The autism spectrum disorder (ASD) group Composed 19 children (10 boys and 9 girls), aged between 6 and 12 years and who are verbally. All of them were officially diagnosed with autism spectrum disorder (Between mild and moderate, according to the scales they passed during diagnosis by specialists) by a group of specialists (child psychiatrist, pediatrician, neurologist...) according to DSM-IV-TR and DSM 5 criteria (APA, 2000 ; APA, 2013). We chose 10 samples from the "Mirror Association for Autistic Children" and those who are pursuing their studies in primary school (Omar Al-Khayyam School) in the Moroccan city of Fes. 9 samples from the "Sabah Association for Autistic Children" those who are pursuing their studies in primary school attending (Imam Malik School) in the same city.

The typically developing children (TD) group comprised 19 children (10 boys and 9 girls), aged between 6 and 12 years. They all were selected based on not having any sensory, motor, or cognitive disorder that could affect their cognitive performance. They all attend their studies at " Shahid Mohammed Al-Zerqatouni Primary School" in the city of Fes.

The total number of research samples is 38 (They all continue their studies within educational institutions in primary schools), with 19 samples diagnosed with ASD and 19 samples typically developing by any neurodevelopmental disorder. We will distribute these samples according to gender, although we are not interested in studying the gender variable in this study, just to clarify more about the sample selection. The study was approved by all parents.

Table 1: Mean performance, minimum, maximum values, and standard deviations for children with ASD and TD (Table 1).

Based on the (Table 1) by comparing the average performance between ASD (n=19) and children with TD (n=19) in CF tests, it is clear that children with ASD suffer from deficits in CF. This is evident in the TMT (A) and (B), which rely on time and determine the level of CF. The same tests also reveal that children with ASD performed on average for longer periods of time than those with TD, suggesting CF deficiencies. The PCT also reveals that the average completion time and number of errors committed by children with ASD in both parts of the test were higher compared to TD, indicating deficits in CF. As for the NCST, which shows the level of perseveration, the averages indicate that children with ASD tend to have more perseverative responses compared to neurotypical children, indicating deficits in CF.

Measures

In this study, we utilized three neuropsychological tests to measure CF in individuals with ASD and typically developing children.

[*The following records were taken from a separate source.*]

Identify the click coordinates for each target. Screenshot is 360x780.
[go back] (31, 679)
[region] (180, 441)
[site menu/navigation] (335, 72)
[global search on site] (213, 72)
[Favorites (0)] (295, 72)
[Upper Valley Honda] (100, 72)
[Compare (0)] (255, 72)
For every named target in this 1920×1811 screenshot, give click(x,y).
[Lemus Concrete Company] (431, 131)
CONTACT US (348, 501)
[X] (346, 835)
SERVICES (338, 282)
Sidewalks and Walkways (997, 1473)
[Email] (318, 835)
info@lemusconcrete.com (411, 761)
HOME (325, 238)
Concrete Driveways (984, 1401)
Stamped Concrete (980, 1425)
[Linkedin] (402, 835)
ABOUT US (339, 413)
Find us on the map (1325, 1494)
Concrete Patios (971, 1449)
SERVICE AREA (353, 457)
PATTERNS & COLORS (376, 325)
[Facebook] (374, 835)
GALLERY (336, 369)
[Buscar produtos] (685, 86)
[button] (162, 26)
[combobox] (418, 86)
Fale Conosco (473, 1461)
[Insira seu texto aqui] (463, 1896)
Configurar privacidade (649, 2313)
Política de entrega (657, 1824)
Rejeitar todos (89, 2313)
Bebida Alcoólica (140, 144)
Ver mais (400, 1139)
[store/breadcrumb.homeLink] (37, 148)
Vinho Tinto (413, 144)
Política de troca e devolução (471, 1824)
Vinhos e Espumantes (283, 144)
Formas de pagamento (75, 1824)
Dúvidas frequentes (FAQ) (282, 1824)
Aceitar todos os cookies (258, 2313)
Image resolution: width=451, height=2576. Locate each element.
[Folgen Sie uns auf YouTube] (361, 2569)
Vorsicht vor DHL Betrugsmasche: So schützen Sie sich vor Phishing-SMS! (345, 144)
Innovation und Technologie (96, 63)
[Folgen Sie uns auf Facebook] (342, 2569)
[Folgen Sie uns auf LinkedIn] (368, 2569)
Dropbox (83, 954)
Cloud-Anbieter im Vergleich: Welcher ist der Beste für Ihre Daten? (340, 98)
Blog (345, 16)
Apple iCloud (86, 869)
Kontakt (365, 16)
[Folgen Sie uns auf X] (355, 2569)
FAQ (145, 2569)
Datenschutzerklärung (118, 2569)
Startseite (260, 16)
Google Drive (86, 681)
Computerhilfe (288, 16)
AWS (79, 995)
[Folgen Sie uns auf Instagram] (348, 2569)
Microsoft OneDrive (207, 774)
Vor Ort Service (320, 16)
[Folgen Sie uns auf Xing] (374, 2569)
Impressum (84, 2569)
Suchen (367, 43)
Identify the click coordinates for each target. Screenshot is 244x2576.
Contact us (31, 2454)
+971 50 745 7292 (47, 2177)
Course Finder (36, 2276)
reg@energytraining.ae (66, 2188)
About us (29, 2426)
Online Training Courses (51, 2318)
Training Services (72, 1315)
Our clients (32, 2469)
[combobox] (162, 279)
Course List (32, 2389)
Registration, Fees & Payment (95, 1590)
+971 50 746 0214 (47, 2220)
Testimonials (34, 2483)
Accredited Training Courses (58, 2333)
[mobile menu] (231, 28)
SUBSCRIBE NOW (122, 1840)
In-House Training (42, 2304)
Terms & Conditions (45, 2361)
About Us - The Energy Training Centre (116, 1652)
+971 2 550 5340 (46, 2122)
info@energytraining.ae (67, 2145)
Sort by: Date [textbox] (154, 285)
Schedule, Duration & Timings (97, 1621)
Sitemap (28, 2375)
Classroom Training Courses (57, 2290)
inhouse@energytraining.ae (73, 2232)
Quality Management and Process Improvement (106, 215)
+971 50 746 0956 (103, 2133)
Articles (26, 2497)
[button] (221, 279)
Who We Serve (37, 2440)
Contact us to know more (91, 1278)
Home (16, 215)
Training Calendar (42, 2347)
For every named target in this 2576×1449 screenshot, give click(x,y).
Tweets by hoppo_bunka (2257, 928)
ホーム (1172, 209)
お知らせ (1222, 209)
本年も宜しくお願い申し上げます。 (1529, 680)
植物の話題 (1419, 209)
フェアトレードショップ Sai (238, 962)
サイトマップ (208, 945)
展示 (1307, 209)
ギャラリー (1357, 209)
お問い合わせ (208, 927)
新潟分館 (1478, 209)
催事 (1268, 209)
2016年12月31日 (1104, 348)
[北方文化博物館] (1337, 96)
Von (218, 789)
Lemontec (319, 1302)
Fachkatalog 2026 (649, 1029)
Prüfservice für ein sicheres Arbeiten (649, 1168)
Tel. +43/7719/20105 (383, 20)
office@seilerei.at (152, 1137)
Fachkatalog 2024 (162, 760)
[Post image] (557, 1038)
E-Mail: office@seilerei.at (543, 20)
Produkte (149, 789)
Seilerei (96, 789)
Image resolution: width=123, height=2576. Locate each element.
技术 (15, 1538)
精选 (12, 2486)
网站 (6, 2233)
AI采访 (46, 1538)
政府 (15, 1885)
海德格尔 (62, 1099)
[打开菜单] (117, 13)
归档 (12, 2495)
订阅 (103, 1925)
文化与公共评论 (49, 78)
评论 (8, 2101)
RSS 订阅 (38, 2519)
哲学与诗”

These tests are used to evaluate CF and include the following research tools:

New Card Sorting Test

The New Card Sorting Test (NCST) measures cognitive flexibility ability, that was developed (Roy et al., 2013). The researchers drew inspiration from Wisconsin card sorting test (WCST) (Heaton,1981) and Modified Wisconsin Card Sorting Test (MWCST) (Cianchetti et al., 2007) Modified Card Sorting Test (MCST).

The NCST consists of 48 cards, in addition to four guiding cards, based on three criteria (color, number, shape). This test measures cognitive flexibility in children and adolescents between the ages of 6 and 16 years (Roy et al., 2020). The reliability of this test has been investigated (Guerra et al., 2021).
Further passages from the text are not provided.